The mayor of Miami, Francis Suárez, declared persona non grata the renowned Cuban singer Haila María Mompié, who is in the city where she has a concert scheduled for this week.
Mompié is facing in Miami a boycott promoted by some media and radical sectors of the Cuban exile for having attended the funeral services for Fidel Castro in 2016 and having declared her sympathy for the former Cuban president.
“We don’t want to have in our city a person who offends us in this way. It is disgusting that they use our freedoms against us, and return to Cuba talking like that about a dictator who has killed thousands of people…,” said Mayor Suárez in statements for Telemundo.

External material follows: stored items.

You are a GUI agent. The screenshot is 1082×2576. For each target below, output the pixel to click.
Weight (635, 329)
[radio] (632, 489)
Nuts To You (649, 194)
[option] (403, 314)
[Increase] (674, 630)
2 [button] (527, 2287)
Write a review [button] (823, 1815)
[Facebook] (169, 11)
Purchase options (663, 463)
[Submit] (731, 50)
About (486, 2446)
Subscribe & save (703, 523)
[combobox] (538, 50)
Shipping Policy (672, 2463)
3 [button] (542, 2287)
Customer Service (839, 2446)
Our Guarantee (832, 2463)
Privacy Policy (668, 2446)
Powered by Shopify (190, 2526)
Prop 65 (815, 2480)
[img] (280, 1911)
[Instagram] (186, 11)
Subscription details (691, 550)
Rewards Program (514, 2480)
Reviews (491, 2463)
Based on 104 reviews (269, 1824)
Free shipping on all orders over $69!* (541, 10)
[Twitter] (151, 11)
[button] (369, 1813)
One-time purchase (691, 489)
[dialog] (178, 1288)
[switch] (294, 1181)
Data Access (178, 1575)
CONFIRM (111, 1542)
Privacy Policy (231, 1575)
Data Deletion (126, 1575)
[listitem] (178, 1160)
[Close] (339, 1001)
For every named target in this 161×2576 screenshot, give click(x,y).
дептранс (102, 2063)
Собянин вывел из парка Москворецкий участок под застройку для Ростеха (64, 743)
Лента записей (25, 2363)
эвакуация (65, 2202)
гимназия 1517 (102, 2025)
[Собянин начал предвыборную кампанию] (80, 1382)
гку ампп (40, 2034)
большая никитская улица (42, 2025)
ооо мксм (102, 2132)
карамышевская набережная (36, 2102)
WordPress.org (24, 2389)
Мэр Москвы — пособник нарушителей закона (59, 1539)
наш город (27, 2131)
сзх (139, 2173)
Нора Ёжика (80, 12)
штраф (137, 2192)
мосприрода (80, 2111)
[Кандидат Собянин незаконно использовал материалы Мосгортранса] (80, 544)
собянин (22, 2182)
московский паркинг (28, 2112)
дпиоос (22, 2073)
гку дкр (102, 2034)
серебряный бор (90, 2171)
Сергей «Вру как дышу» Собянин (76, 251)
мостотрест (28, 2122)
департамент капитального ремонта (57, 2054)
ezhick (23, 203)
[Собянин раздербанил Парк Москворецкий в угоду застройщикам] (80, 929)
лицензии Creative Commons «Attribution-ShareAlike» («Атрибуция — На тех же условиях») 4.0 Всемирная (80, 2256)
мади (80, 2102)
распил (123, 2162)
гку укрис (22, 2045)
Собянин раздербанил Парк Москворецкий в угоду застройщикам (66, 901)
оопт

The singer once said about Fidel, “I love him with all my heart,” in addition to kissing him on the cheek during an official televised event.
Mompié has scheduled for next Thursday a concert at the Studio 60 Nightclub, located in the Miami neighborhood of Allapattah, but according to Telemundo, there is a boycott on the social media to suspend it.
Haila en Miami: “Aquí hay mucho sabor a Cuba… también mucha añoranza”
During her current stay in the United States, Haila María Mompié is promoting her latest album Con todo respeto: Haila canta a Armando Manzanero, “which has so many beautiful songs with which many Cubans and Latinos identify themselves. Armando Manzanero belongs to a group of singer-songwriters who marked the lives of many people,” the Cuban singer explained to OnCuba.
Recently the organizers of a concert in La Vegas canceled the show persuaded by the pressure of part of Miami’s Cuban exile to boycott the artist.
In June 2019, the city of Hialeah, neighboring Miami, also canceled a show with renowned reggaeton musicians Jacob Forever, Señorita Dayana and El Micha for the July 4 Independence Day concert.